Justamente o “apoio mútuo” e a “proximidade” dedicados às “pequenas comunidades” nas “regiões mais remotas deste território”, que enfrentam o “despovoamento” e a “falta de serviços”, têm grande importância, ressalta ainda o Papa. Esses testemunhos de proximidade são como “pequenas chamas” das quais sempre se pode recorrer para reacender “o fogo dos valores sólidos”, que mantêm vivo o calor daquela magnífica humanitas à qual é “necessário aspirar”, para vencer o “individualismo”, a “cultura metropolitana e consumista” e o “bairrismo desconfiado e que divide”. Um compromisso diário, acrescenta o Pontífice, que dá novo fôlego “às nossas esperanças de fraternidade e de paz”.
Confiando a realidade eclesial de San Marino à intercessão dos santos Marino e Leão e garantindo um lugar em suas orações pessoais, o Papa recomenda, por fim, a atenção ao valor da “comunhão”: a ser cultivada entre as paróquias, entre os pastores e os fiéis, e entre “os diversos carismas e ministérios”, a fim de dar sempre testemunho de unidade.

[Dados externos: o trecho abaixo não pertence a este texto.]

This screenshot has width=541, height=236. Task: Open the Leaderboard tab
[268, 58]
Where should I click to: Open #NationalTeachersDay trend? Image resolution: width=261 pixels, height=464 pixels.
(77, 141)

Ao sair da Basílica, o Papa faz uma pausa para reiterar sua mensagem aos jovens:
Reconheçam em vocês mesmos o valor da vida, o valor da sua vida, que já foi criado por Deus, amados por Deus, e a sua vida tem muito valor: para nós, para a Igreja, para a sua família, para o mundo inteiro. Acreditem no que Deus criou, pois todos vocês são filhos e filhas de Deus, e Deus os ama. E viver com esse sentimento de amor em seus corações lhes dará tudo o que precisam ao longo de toda a vida. Sejam generosos, estejam sempre abertos ao serviço aos outros, procurem construir amizades autênticas. É na amizade que podemos construir comunidades.
Em seguida, o Papa destaca a compatibilidade dos princípios nos quais se baseia a República de San Marino com a mensagem de liberdade do Evangelho.

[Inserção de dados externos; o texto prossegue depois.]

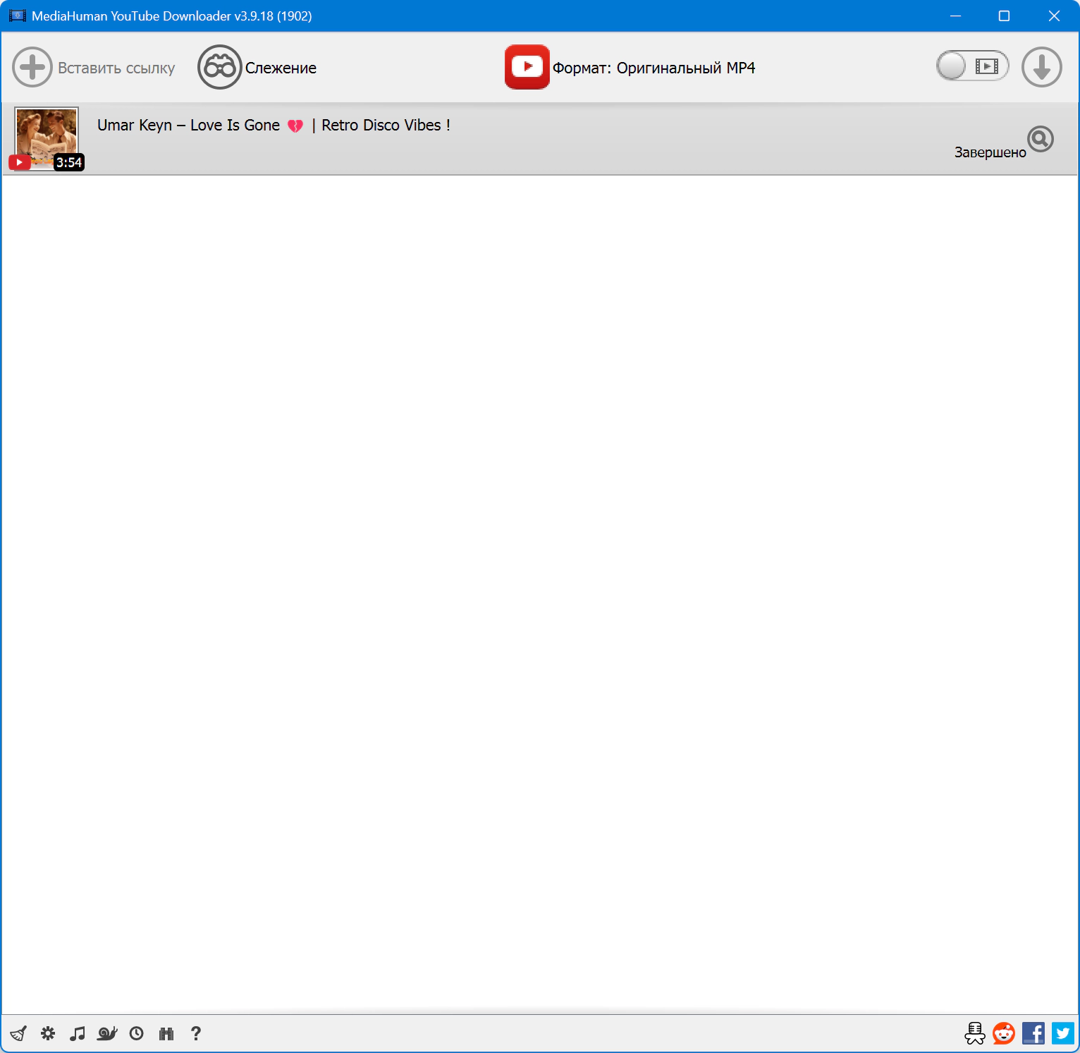1080x1053 pixels.
Task: Open the Reddit link icon
Action: coord(1004,1033)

Aqui em San Marino vocês têm um lema tão bonito, uma única palavra: “Libertas”. Certamente já ouviram ela muitas vezes. A autêntica liberdade só a encontramos em Jesus Cristo, a encontramos na verdade: Jesus que veio, veio para nos dar vida, veio para nos ajudar a reconhecer a verdade em um mundo tantas vezes cheio de mentiras, cheio de enganos.